(Entries taken from a collection)
== Segment start ==
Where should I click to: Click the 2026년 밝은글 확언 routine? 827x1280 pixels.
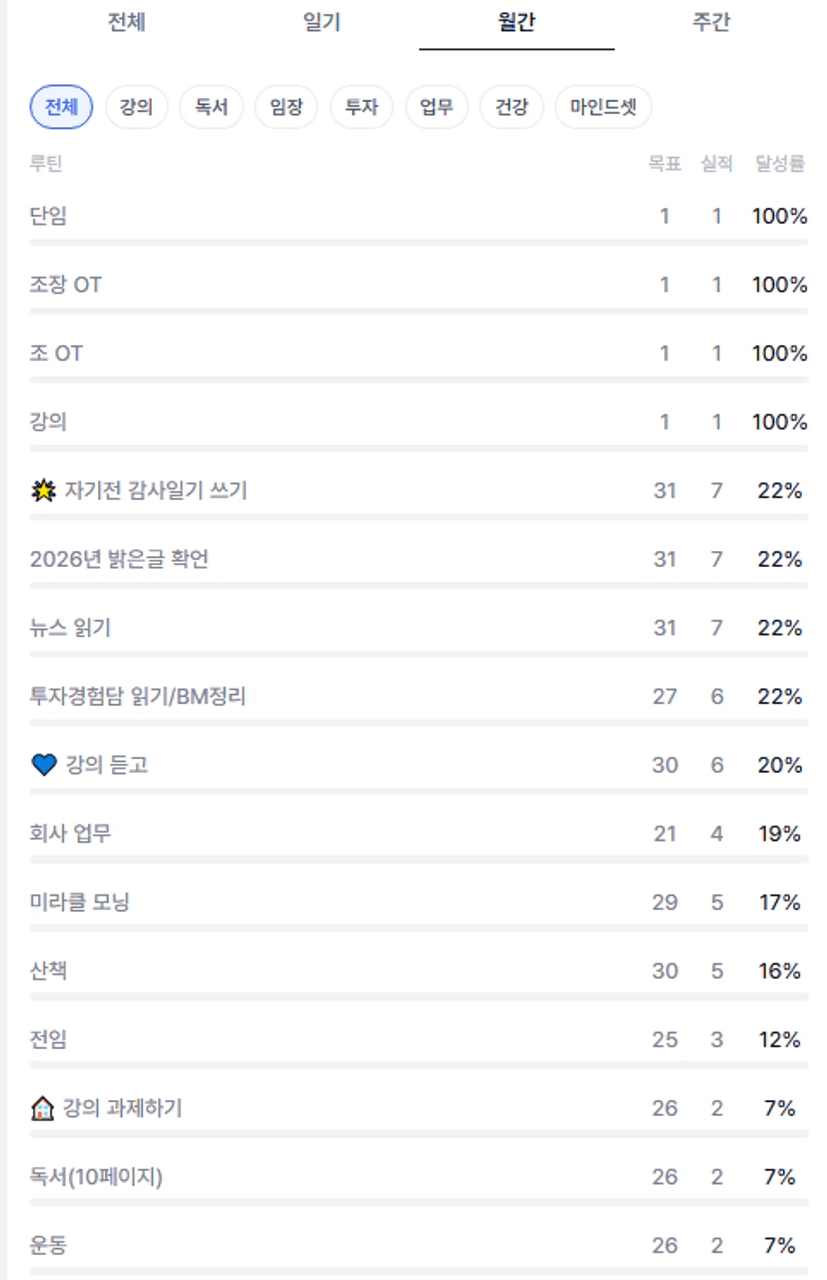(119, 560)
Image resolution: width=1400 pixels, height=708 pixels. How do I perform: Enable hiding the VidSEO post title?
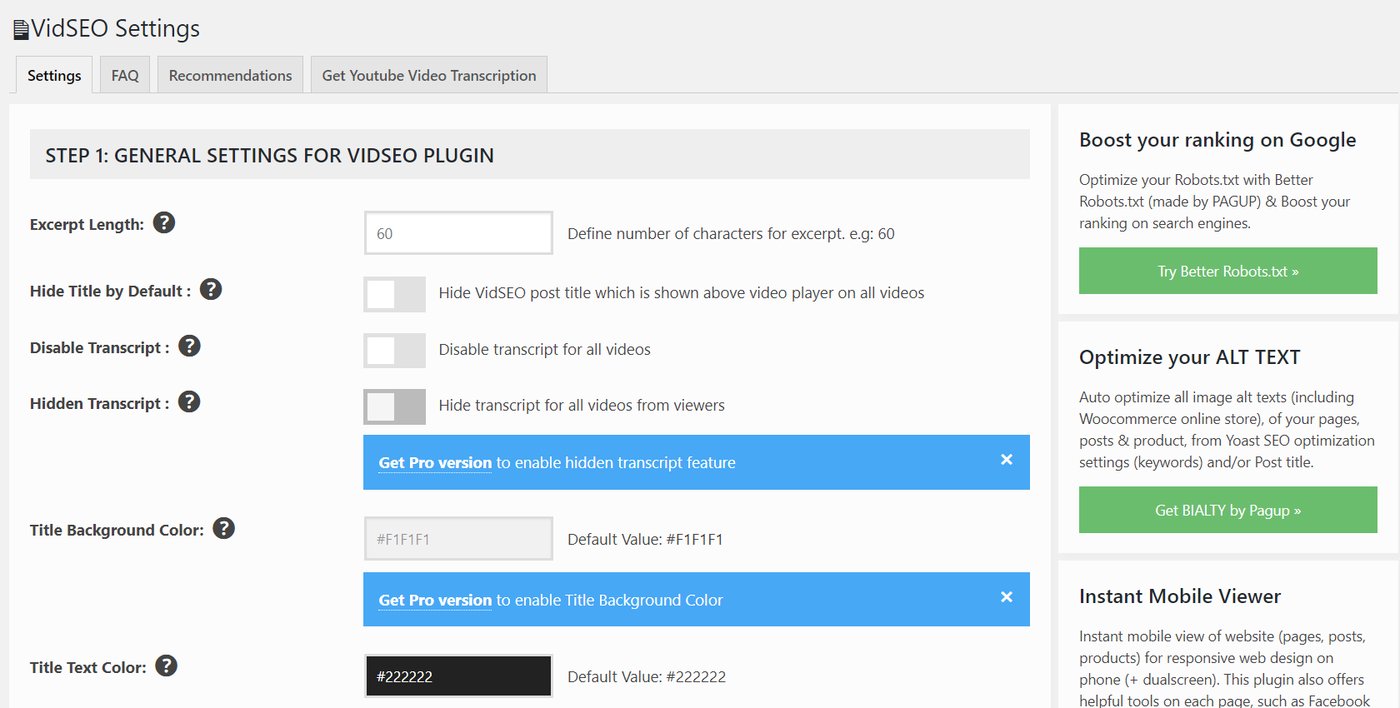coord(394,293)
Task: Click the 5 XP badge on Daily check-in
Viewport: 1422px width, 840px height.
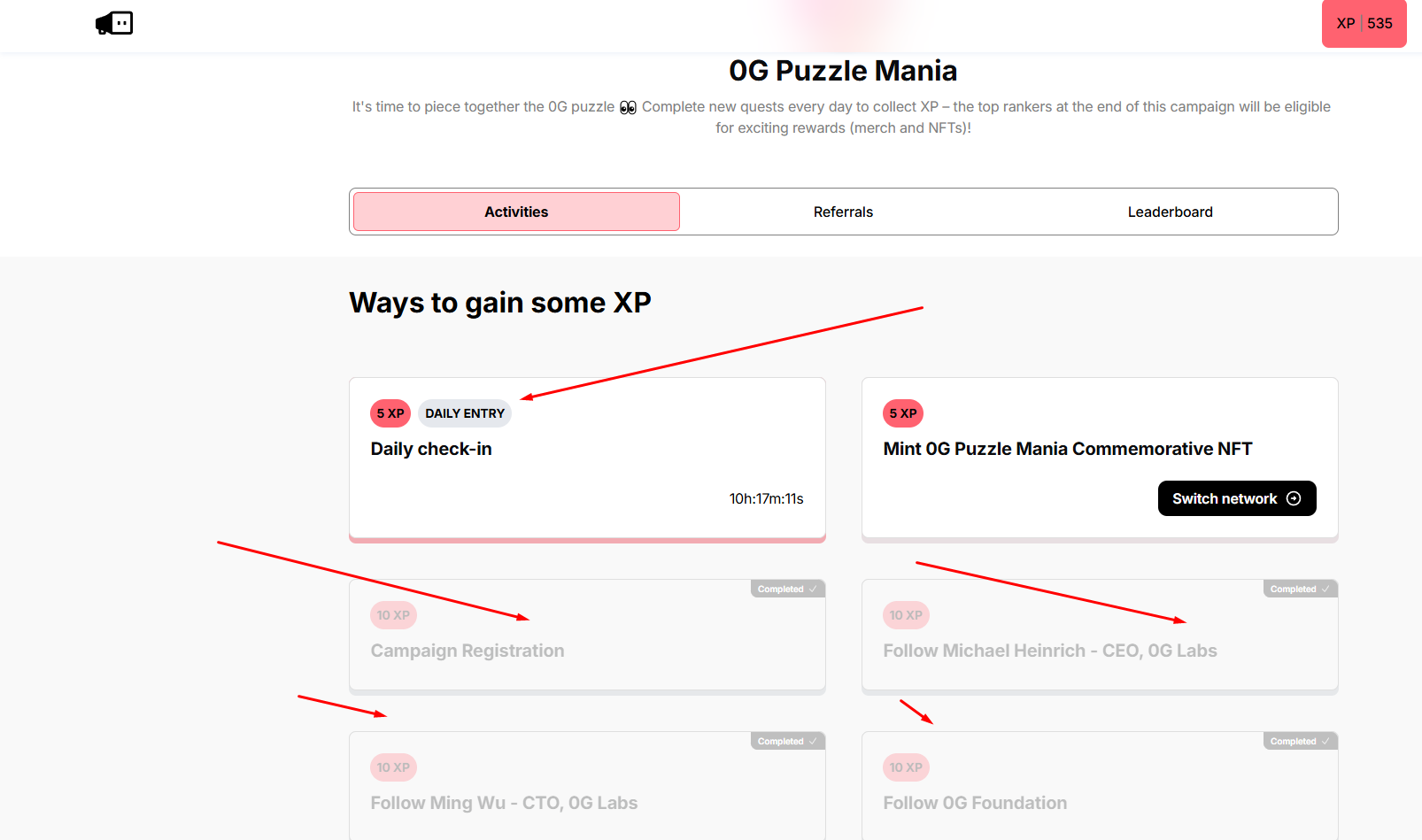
== Segment end ==
Work instruction:
Return each record exactly as given, excluding any image.

Task solution:
Where should I click to: Click the 2026년 밝은글 확언 routine? 827x1280 pixels.
(119, 560)
Image resolution: width=1400 pixels, height=708 pixels. How do I perform: Enable hiding the VidSEO post title?
coord(394,293)
Task: Click the 5 XP badge on Daily check-in
Viewport: 1422px width, 840px height.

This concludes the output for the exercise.